(Work task) Each line from the one bearing "You are a computer-use agent." through the last line of the entries below should be returned exactly, with pictures left out.

----

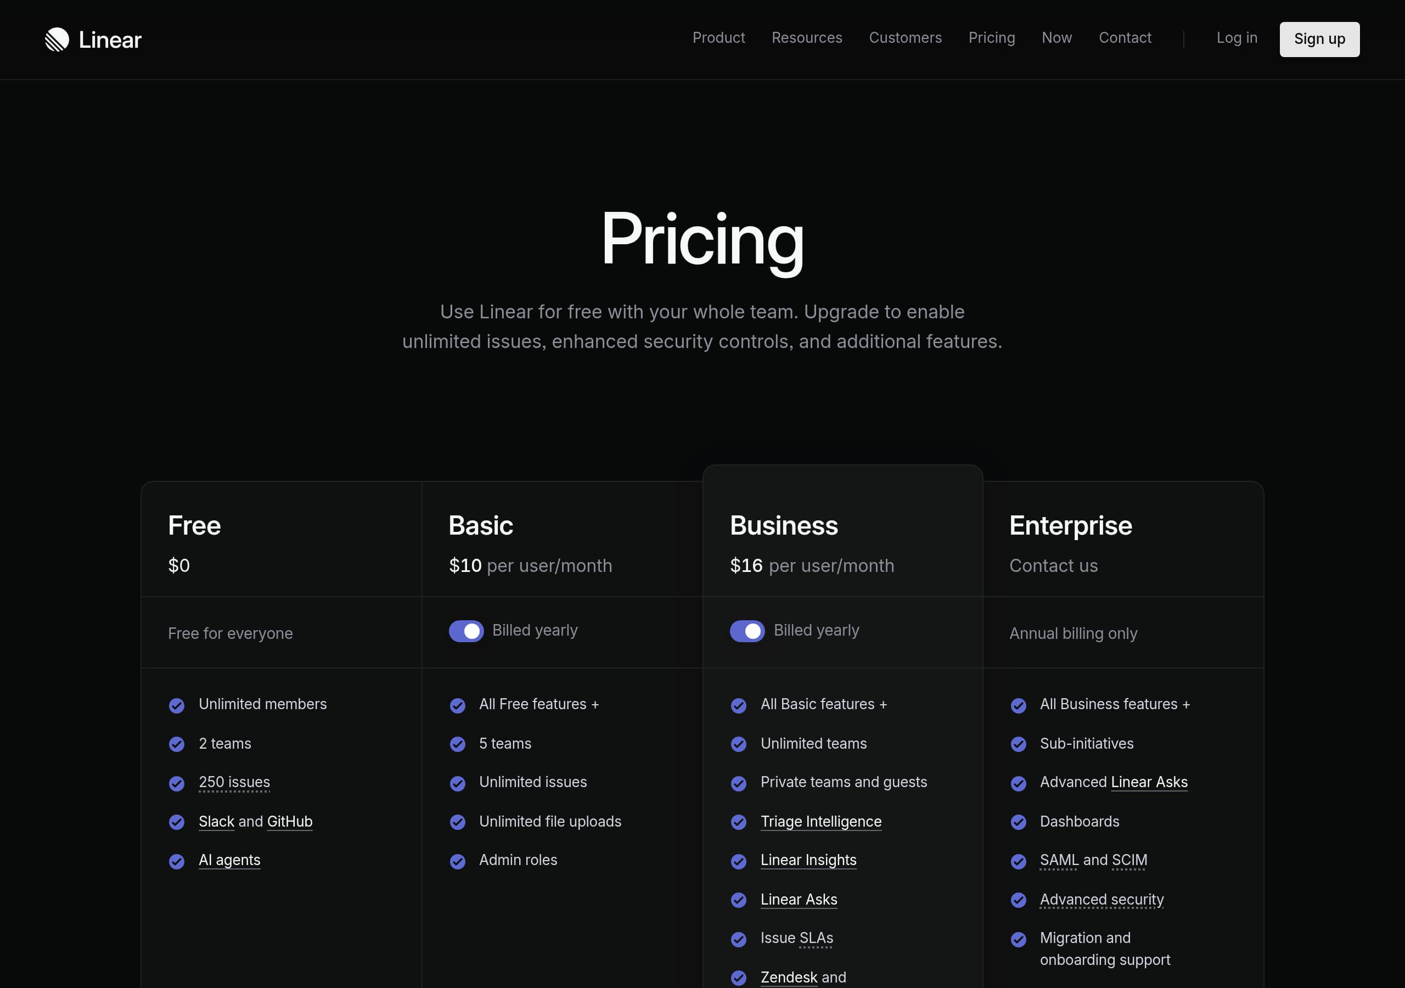1405x988 pixels.
Task: Click the checkmark beside Admin roles
Action: click(x=458, y=861)
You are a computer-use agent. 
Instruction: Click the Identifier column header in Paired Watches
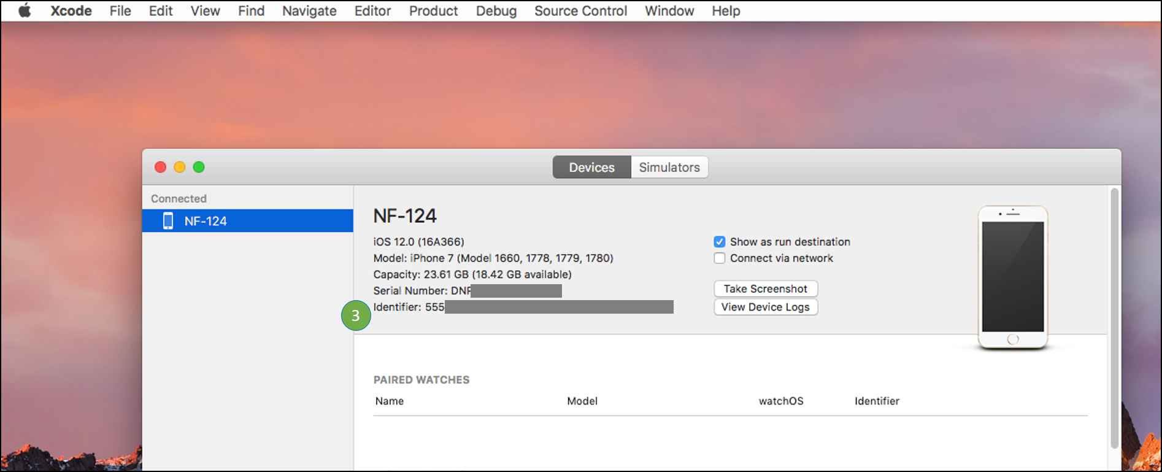pos(877,401)
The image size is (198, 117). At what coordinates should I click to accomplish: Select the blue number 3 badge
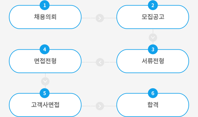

----

(Solution for this exercise)
You are a computer-use agent. 
Instruction: Click the Identifier column header in Paired Watches
pos(877,401)
The image size is (198, 117). At what coordinates should I click to accomplish: Select the blue number 3 badge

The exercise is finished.